Complete Mineralization of Enterococcus and Proteus mirabilis Bacteria in Water Using ZnO Nanoparticles Photocatalysts
يوسف, أميمة خضر محمود
An-Najah National University
Semiconductors have been widely used in water disinfection and also used in photodegradation of water-organic contaminants. Zinc oxide (ZnO) semiconductor has a band gap (3.2 eV). This wide energy gap makes it very effective on microorganisms under sunlight. The ZnO can be activated with the small fraction of UV solar light. It is cheap, stable and safe. In earlier studies, ZnO particles were assessed in killing gram negative bacteria (E. coli) and (P. aeruginosa) followed by complete mineralization. In this research, ZnO was used in photodegradation reaction as a catalyst for water disinfection from Enterococcus (gram-positive bacteria) and Proteus mirabilis (gram-negative bacteria).

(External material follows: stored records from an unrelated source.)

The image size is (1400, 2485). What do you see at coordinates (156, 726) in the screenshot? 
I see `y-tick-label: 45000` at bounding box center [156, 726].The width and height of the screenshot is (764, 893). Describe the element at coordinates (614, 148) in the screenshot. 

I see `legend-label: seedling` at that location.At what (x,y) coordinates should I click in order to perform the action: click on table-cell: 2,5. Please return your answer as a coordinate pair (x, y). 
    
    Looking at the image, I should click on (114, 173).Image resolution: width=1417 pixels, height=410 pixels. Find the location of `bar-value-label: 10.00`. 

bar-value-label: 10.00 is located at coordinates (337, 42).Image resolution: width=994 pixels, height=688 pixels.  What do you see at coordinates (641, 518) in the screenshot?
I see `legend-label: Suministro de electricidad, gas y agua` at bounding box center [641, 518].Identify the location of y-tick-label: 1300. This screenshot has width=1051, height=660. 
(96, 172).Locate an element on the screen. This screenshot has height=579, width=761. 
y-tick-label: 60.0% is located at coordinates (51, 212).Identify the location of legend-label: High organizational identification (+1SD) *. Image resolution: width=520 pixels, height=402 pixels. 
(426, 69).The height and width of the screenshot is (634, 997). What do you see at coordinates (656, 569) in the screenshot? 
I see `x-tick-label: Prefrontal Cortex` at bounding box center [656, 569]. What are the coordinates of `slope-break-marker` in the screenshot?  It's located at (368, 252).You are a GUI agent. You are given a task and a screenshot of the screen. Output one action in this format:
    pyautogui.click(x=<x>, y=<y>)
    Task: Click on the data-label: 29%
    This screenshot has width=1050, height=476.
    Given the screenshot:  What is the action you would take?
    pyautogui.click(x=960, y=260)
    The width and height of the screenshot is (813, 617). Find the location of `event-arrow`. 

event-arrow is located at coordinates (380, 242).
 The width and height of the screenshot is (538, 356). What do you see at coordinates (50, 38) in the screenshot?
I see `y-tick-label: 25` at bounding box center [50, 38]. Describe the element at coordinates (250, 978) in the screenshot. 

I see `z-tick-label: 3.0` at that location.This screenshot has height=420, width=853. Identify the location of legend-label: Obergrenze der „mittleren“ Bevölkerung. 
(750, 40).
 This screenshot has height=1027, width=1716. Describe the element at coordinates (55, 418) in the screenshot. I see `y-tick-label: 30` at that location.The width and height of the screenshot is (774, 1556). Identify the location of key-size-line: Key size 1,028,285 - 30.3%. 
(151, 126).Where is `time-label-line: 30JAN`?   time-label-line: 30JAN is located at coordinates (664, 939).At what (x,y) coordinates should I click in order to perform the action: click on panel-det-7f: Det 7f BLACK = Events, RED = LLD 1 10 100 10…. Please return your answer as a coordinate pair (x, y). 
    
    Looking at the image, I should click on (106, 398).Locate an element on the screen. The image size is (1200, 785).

Killing and complete mineralization of these two bacteria have not been examined before by photocatalytic systems, to our knowledge. The photodegradation reaction was conducted under solar simulator light. Zinc oxide was lab prepared from the reaction of zinc chloride with sodium hydroxide; the prepared ZnO was characterized using XRD, SEM, photoluminescence (PL) spectra, and electronic absorption spectra. The energy gap was calculated and found to be 3.23 eV. The efficiency of catalyst was assessed based on a bacterial killing percentage; turn over frequency and quantum yield. Effect of different parameters on reaction was studied at different periods of time for both Enterococcus and Proteus mirabilis. About 100% degradation percent was achieved in 30 minutes under a light. Control experiments showed that using light and using ZnO separately promote only small percentage of killing. Other factors that affect photodegradation reaction and catalyst efficiency such as pH, catalyst concentration, contaminant concentration and temperature were studied and discussed. High-performance liquid chromatography (HPLC) was used to determine organic content in water. For both bacteria under photo-the HPLC results confirm the complete photodegradation of bacteria.